* _Page excerpt_
-- Opening Marker --

Zinc is an essential mineral that is required by many enzymes in the body. Some functions of zinc are as follows - helps release insulin from the pancreas, necessary for proper hydrochloric (HCL) acid production in the stomach, helps with bicarbonate production to maintain normal intestinal pH, assists various enzymes in the methylation cycle and more. There are a variety of different forms of zinc supplementation – aspartate, alpha-ketoglutarate, amino acid chelates, as well as picolinate, citrate and gluconate. The absorption and metabolic utilization of zinc is controlled by many factors such as digestive enzyme function, competing minerals (such as copper), metallothionein levels (chemical in the body which controls the levels of zinc and copper inside the cells), and the presence of heavy metals. In many cases when the zinc levels do not normalize the answer is not always to give more zinc. Because digestive function, the health of sulfur levels in the body, and the proper ratio of zinc to copper all control zinc utilization and metabolism correcting zinc can take time – even many, many months. Usually, zinc that remains abnormally low means more time is need to work on diet and improving gastrointestinal health.
These are some general rules for giving zinc. Because zinc supplementation can be an ongoing process to get levels up to normal values, here are some strategies that can be implemented:
Give individual zinc supplements (not zinc included in a multi-mineral) between meals twice daily or at bedtime. In some individuals zinc can cause some nausea so taking with a small amount of food can prevent this.
Avoid giving zinc at the same time as phosphatidylcholine or phosphatidylserine supplements. Also, do not take supplements with calcium, iron or folate products (folic acid, folinic acid, etc).

-- Closing Marker --

Stored data entries
-- Opening Marker --

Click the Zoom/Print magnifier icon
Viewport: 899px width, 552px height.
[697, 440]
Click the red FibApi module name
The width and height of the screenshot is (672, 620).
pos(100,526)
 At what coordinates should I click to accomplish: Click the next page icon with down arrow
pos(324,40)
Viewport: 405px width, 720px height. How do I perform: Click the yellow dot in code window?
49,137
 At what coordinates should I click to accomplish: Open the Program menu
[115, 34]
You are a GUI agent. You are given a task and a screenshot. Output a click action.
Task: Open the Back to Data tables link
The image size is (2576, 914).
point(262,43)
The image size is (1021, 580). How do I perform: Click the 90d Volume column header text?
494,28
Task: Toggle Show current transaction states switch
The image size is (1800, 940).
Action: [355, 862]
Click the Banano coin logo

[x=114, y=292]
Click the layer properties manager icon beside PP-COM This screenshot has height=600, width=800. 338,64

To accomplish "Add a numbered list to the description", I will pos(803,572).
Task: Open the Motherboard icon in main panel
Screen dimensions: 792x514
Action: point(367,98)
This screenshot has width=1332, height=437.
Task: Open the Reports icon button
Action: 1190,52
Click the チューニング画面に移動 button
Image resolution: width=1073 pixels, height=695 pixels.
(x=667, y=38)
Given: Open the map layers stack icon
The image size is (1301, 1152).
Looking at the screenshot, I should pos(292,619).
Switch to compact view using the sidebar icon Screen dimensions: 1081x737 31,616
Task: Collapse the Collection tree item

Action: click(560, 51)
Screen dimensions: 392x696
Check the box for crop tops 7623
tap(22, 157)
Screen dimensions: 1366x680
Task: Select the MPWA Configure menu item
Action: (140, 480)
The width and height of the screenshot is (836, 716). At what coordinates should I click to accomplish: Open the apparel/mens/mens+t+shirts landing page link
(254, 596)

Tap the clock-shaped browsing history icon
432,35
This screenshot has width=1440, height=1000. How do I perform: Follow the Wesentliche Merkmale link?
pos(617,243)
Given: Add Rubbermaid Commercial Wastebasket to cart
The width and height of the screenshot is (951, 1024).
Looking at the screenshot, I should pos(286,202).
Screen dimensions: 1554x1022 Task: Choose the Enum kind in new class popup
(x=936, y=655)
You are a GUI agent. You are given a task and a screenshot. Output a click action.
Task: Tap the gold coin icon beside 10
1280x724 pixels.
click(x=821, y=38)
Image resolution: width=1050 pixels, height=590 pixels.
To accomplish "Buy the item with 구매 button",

-- Closing Marker --

* _What this exercise asks_
A. Rewrite the paragraph of the zinc passage that begins "Avoid giving zinc" as a short bulleted list, keeping all of its main facts.
B. From the zinc passage, return the part that opens with the words containing "Avoid giving zinc" and closes with "folinic acid, etc).".
C. List every form of zinc supplementation that the zinc passage names.
The records play no part in this work.

* _Your responses_
A.
- Don't give zinc at the same time as phosphatidylcholine or phosphatidylserine supplements.
- Don't take it with calcium, iron or folate products (folic acid, folinic acid, etc.).

B.
Avoid giving zinc at the same time as phosphatidylcholine or phosphatidylserine supplements. Also, do not take supplements with calcium, iron or folate products (folic acid, folinic acid, etc).

C.
- Aspartate
- Alpha-ketoglutarate
- Amino acid chelates
- Picolinate
- Citrate
- Gluconate